PSYCHOTHERAPY: PURPOSE, PROCESS AND PRACTICE
Mill Valley, California: Foundation for Inner Peace. 2007. 24 pages Pamphlet.Blog post description.


According to A Course in Miracles, the purpose of psychotherapy is to change the self-concept, from one directed by the ego hence seeing itself as vulnerable to one directed by the Holy Spirit and Christ hence seeing itself as strong. A weak self sees attacks, defends itself, and thinks that defenses make it strong (ego defenses make one weak), but a strong self sees attacks on itself and is defenseless and knows that in its defenselessness is its strength. Defenselessness is strength, defensiveness is weakness.
Consider. Somebody puts you down and you feel angry at him and defend yourself. The best defense is offense, so you unleash on that person a verbal onslaught telling him what a nasty person he is. In so doing you fancy that you are strong but to him, you are weak because you cannot control your temper.
If you were strong you would not say anything to what the other guy said; indeed, you may not even be angered by what he said (anger response is based on an interpretation of your perception that you are hurt and you need to protect yourself…but are you hurt by what the other person said?).
I can say more about the twenty-four-page pamphlet called Psychotherapy, Purpose, Process, and Practice by Dr. Helen Schucman, but that would be harping on the non-essential part of the pamphlet. I have articulated what its goal is, to get us to give up our separated self-concepts and replace those with unifying self-concepts and eventually get to a non-conceptual state where we know that we share ourselves with all creation and with the creator.
An official psychotherapist is a person who temporarily has more understanding of the human psyche, Greek for the soul, and knows that our mental disorders emanate from our existential separation from our source, God, and is himself working on regaining the awareness of union with God; he sees his patient's mental health issues as rooted in his separation from God.
The Holy Spirit is the official psychotherapist in us; he teaches us to forgive those who wronged our egos because they wronged them in dreams and what was done in dreams had not been done.
The therapist collaborates with the Holy Spirit in teaching the patient to forgive all to regain the awareness of his unified mind and thus become healed.
The pamphlet and its writer, Dr. Helen Schucman deliberately did not focus on specific mental disorders that take people to psychotherapists. The typical patient goes to therapy because of anxiety issues, depression issues, mania issues, schizophrenia issues, delusion issues, personality disorder issues, and, of course, interpersonal relationship issues.
Since the pamphlet did not focus on them, I am not going to focus on them in this brief review of what the pamphlet said regarding therapy.

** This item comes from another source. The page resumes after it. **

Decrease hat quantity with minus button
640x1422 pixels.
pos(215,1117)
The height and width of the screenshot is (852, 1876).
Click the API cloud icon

I agree with Dr. Schucman that a healed mind accepts his real self and accepts all people’s real selves and loves all people as he loves himself. I do not think that forgiveness is the most therapeutic aspect of psychotherapy. We should not forgive murderers, rapists, thieves, and other criminals; we must try to rehabilitate them and make them prosocial; we do not have to play the ostrich and hide our heads in the sand and pretend that there are no evil people on earth.
There are antisocial personalities who can cut off your head and feel neither good nor bad from doing so because they have no social conscience, do not have a sense of remorse, and do not feel guilt or shame, etc.
Should patients pay their psychotherapists? Dr. Schucman does not think that payment should be a concern in therapy. Nevertheless, therapists have offices and bills to pay and, therefore, must be paid for their services.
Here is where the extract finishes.